> _Teks Bacaan_:
Saat kelas lima,
saya membeli DC Comics Presents jilid 57
dari rak majalah
di toko buku daerah saya,
dan komik itu mengubah hidup saya.
Kombinasi kata dan gambar menyebabkan
sesuatu terjadi di kepala saya
untuk pertama kalinya,
dan saya langsung jatuh hati pada komik.
Saya menjadi pembaca
komik yang serakah,
tapi tak pernah bawa komik ke sekolah.
Saya menyadari bahwa komik
tidak seharusnya ada di ruang kelas.
Orang tua saya bukan penggemar komik,
dan saya yakin guru-guru saya pun begitu.
Komik tidak pernah digunakan
untuk mengajar,
komik dan novel grafis tidak pernah
digunakan untuk kegiatan membaca,
dan tidak pernah dijual di pameran
buku tahunan di tempat kami.
Meski begitu, saya tetap membaca komik,
dan bahkan mulai membuat komik.
Akhirnya saya menjadi kartunis,
menulis dan menggambar komik
sebagai mata pencaharian.
Saya juga menjadi guru
di Sekolah Menengah Atas.
Saya mengajar di:
SMA Bishop O'Dowd di Oakland, California.
Saya mengajar matematika dan seni,
tapi seringnya ilmu komputer,
dan saya mengajar selama 17 tahun.

> _Petunjuk Pengerjaan_:
**a.** Ketik ulang bagian teks tentang komik dari "Kombinasi kata dan" sampai "di ruang kelas." tanpa mengubah satu kata pun.
**b.** Ringkas paragraf dalam teks tentang komik yang dimulai dengan "Akhirnya saya menjadi kartunis" menjadi daftar butir dengan tetap memuat fakta-fakta pokoknya.
**c.** Tentukan apakah pernyataan (i), (ii), dan (iii) sesuai dengan teks tentang komik. Jawab ya atau tidak untuk setiap pernyataan dan kutip kata-kata teks yang menjadi dasarnya.
(i) Penutur membeli DC Comics Presents jilid 57 ketika duduk di kelas lima.
(ii) Penutur sering membawa komik ke sekolah.
(iii) Komik dijual di pameran buku tahunan di tempat penutur.
Data berikut diambil dari sumber yang berbeda.

> _Data yang Diberikan_:
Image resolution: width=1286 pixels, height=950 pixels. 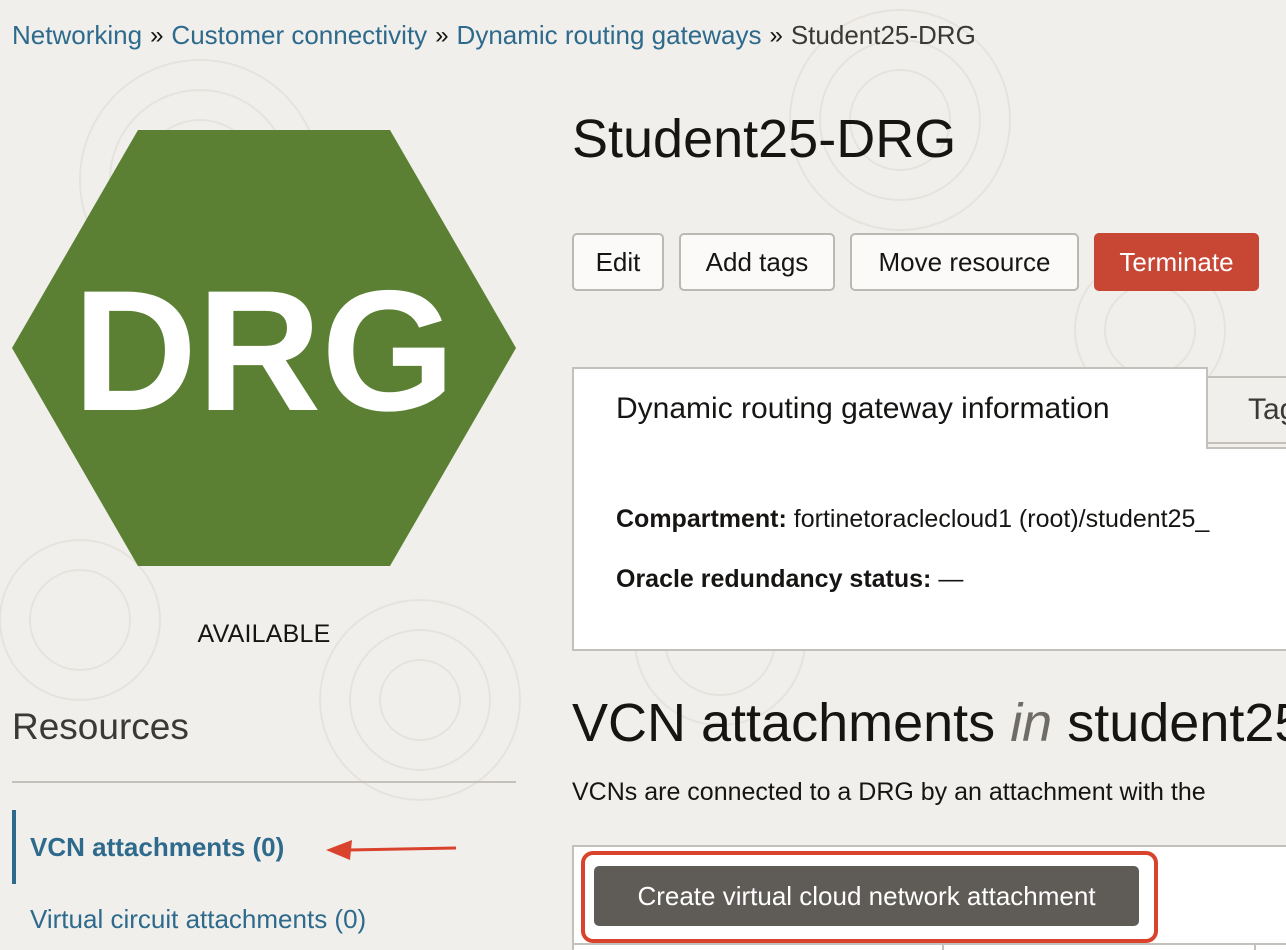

> _Hasil Latihan_:
**a.**
Kombinasi kata dan gambar menyebabkan
sesuatu terjadi di kepala saya
untuk pertama kalinya,
dan saya langsung jatuh hati pada komik.
Saya menjadi pembaca
komik yang serakah,
tapi tak pernah bawa komik ke sekolah.
Saya menyadari bahwa komik
tidak seharusnya ada di ruang kelas.

**b.**
- Penutur menjadi kartunis yang menulis dan menggambar komik sebagai mata pencaharian.
- Penutur juga menjadi guru di SMA Bishop O'Dowd, Oakland, California.
- Mata pelajaran yang diajarkan adalah matematika dan seni, tetapi paling sering ilmu komputer.
- Penutur mengajar selama 17 tahun.

**c.**
(i) Ya: "Saat kelas lima, saya membeli DC Comics Presents jilid 57".
(ii) Tidak: "tapi tak pernah bawa komik ke sekolah".
(iii) Tidak: "dan tidak pernah dijual di pameran buku tahunan di tempat kami".